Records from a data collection
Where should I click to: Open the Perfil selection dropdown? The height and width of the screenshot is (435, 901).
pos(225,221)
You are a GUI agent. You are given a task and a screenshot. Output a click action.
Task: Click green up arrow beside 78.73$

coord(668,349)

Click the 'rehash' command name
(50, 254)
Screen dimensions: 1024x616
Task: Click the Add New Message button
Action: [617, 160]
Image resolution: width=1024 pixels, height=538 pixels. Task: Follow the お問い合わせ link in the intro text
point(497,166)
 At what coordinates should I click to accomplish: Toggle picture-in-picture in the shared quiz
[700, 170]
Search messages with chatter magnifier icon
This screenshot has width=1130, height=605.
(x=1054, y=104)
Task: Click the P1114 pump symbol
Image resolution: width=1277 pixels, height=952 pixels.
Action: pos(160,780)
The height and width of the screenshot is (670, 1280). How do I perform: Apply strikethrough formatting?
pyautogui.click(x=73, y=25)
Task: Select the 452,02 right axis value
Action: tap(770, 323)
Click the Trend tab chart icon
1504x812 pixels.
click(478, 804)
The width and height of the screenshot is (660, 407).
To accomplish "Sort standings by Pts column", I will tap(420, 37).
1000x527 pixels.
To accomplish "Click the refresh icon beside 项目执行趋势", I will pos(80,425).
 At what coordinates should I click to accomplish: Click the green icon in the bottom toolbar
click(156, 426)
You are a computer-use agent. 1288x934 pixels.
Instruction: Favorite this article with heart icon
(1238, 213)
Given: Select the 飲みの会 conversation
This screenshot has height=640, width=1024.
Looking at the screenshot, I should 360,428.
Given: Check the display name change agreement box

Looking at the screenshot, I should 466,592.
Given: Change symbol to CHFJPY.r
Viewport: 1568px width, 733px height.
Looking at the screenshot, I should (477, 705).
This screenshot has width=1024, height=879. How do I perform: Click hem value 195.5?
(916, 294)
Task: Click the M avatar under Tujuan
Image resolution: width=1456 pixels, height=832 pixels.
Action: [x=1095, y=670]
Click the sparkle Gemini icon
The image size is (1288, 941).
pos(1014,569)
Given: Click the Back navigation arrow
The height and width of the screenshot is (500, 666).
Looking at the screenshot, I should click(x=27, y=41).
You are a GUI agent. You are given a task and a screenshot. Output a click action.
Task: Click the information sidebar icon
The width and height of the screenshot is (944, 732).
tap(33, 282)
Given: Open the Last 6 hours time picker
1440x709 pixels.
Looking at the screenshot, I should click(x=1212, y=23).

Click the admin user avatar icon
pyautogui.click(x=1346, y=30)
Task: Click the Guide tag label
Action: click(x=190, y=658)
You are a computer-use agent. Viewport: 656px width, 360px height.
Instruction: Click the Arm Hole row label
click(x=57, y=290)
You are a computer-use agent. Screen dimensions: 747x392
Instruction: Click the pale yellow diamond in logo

Task objective: Where the data above reaches the line holding "You are a computer-use agent. 1288x934", begin printing, and stop after the line holding "You are a computer-use agent. Viewport: 656px". Each line must be reproduced exactly, with nothing else added.

Expected answer:
You are a computer-use agent. 1288x934 pixels.
Instruction: Favorite this article with heart icon
(1238, 213)
Given: Select the 飲みの会 conversation
This screenshot has height=640, width=1024.
Looking at the screenshot, I should 360,428.
Given: Check the display name change agreement box

Looking at the screenshot, I should 466,592.
Given: Change symbol to CHFJPY.r
Viewport: 1568px width, 733px height.
Looking at the screenshot, I should (477, 705).
This screenshot has width=1024, height=879. How do I perform: Click hem value 195.5?
(916, 294)
Task: Click the M avatar under Tujuan
Image resolution: width=1456 pixels, height=832 pixels.
Action: [x=1095, y=670]
Click the sparkle Gemini icon
The image size is (1288, 941).
pos(1014,569)
Given: Click the Back navigation arrow
The height and width of the screenshot is (500, 666).
Looking at the screenshot, I should click(x=27, y=41).
You are a GUI agent. You are given a task and a screenshot. Output a click action.
Task: Click the information sidebar icon
The width and height of the screenshot is (944, 732).
tap(33, 282)
Given: Open the Last 6 hours time picker
1440x709 pixels.
Looking at the screenshot, I should click(x=1212, y=23).

Click the admin user avatar icon
pyautogui.click(x=1346, y=30)
Task: Click the Guide tag label
Action: click(x=190, y=658)
You are a computer-use agent. Viewport: 656px width, 360px height.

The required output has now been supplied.